How can FILE_FS_VOLUME_INFORMATION's VolumeLabelLength be incorrect?

Hi,

I have a bit of userland code that’s been running OK for a few hundred thousand customers for the past year. Last week I had a user who has a SAN from DataPlow mounted on two Windows XP PCs, causing my code to fail.
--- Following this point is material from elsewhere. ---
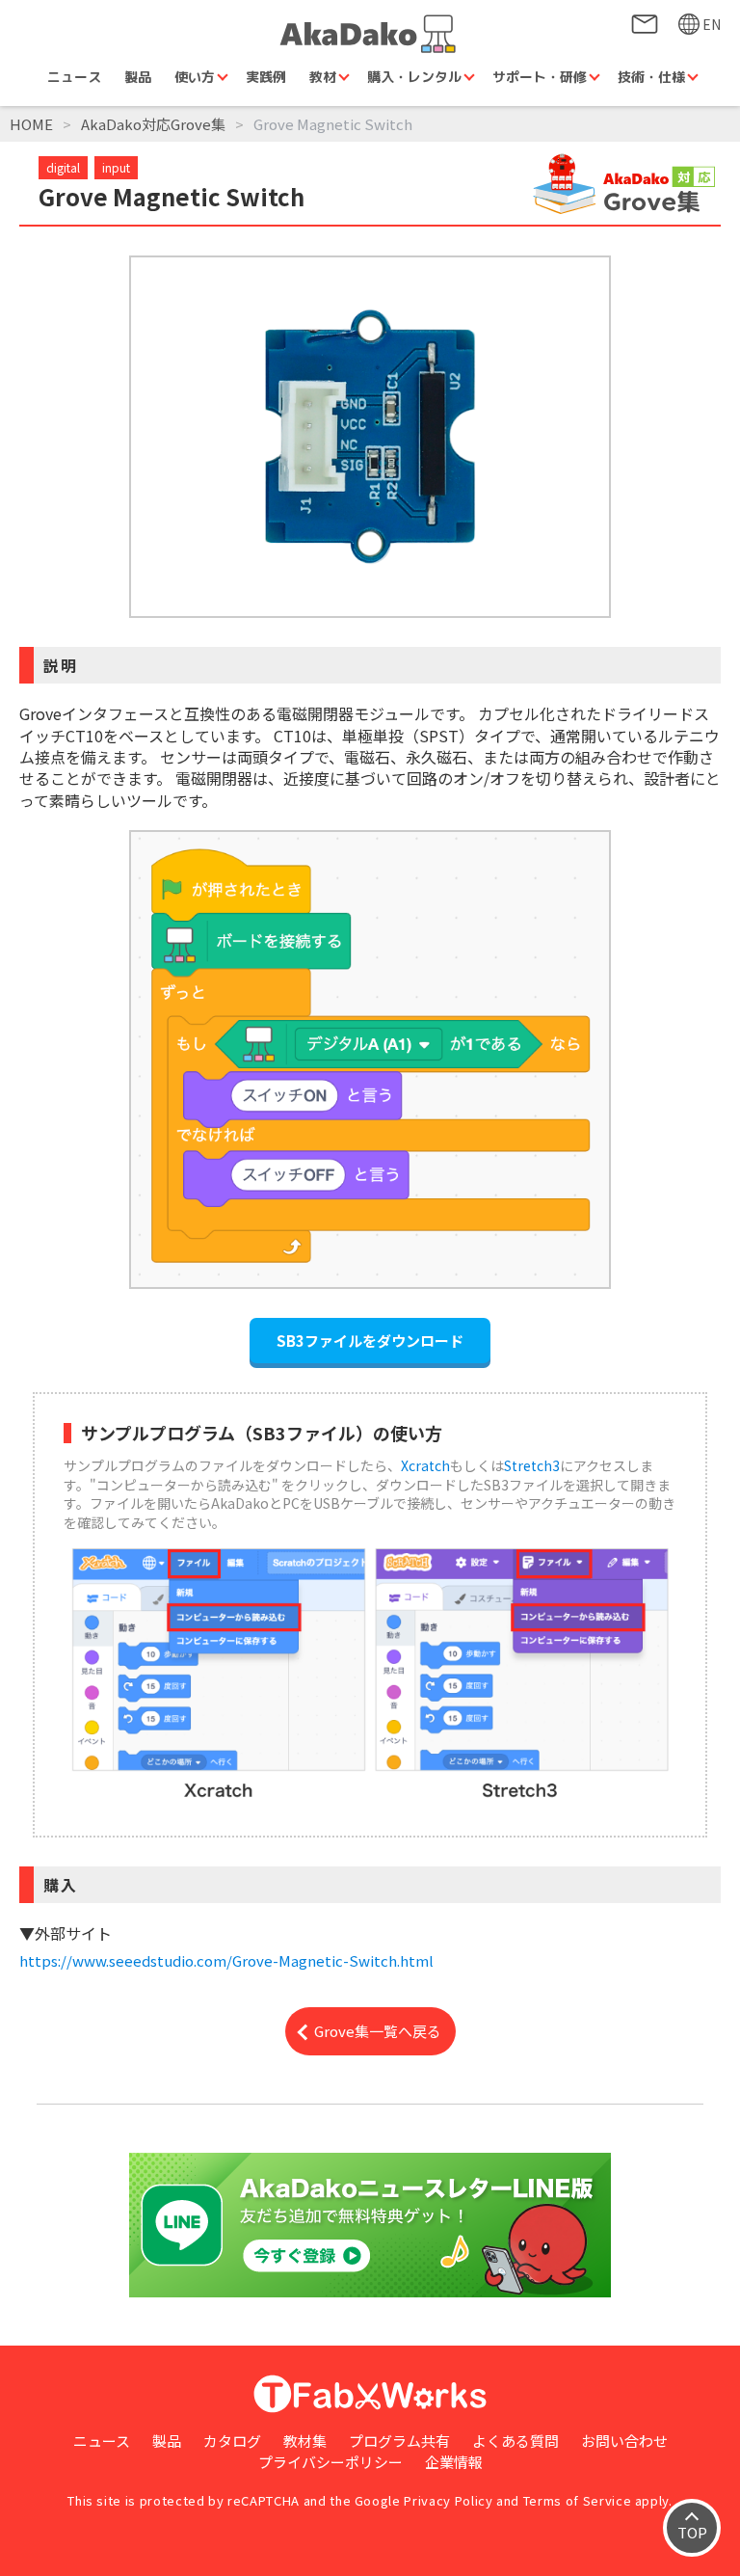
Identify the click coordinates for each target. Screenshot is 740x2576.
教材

In particular, the VolumeLabelLength value of FILE_FS_VOLUME_INFORMATION returned is less than the actual length required, causing the code to go into an infinite loop.

The code that failed:

while(STATUS_BUFFER_OVERFLOW == (result = ddk.ZwQueryVolumeInformationFile(hPart.Handle, &statusBlock, volumeInformation.get(), size, informationClass)))
{
//Need to allocate more space
size = volumeInformation->VolumeLabelLength + sizeof(FILE_FS_VOLUME_INFORMATION);
volumeInformation.reset((FILE_FS_VOLUME_INFORMATION*) new unsigned char[size]);
}

TCHAR *s = p->Label.GetBuffer(volumeInformation->VolumeLabelLength/sizeof(TCHAR) + 1);
memcpy(s, volumeInformation->VolumeLabel, volumeInformation->VolumeLabelLength);
s[volumeInformation->VolumeLabelLength/sizeof(TCHAR)] = _T(‘\0’);
p->Label.ReleaseBuffer();

This would result in an infinite loop because sizeof(FILE_FS_VOLUME_INFORMATION) + the returned VolumeLabelLength after the failure is never >= the actual size required.

To work around this, I was forced to always allocate sizeof(FILE_FS_VOLUME_INFORMATION) + (MAX_PATH +1 ) * sizeof(TCHAR).

I wasn’t aware that the filesystem driver is the one to provide the value of VolumeLabelLength, and as such FILE_FS_VOLUME_INFORMATION is susceptible to returning incorrect lengths when used with buggy FS drivers…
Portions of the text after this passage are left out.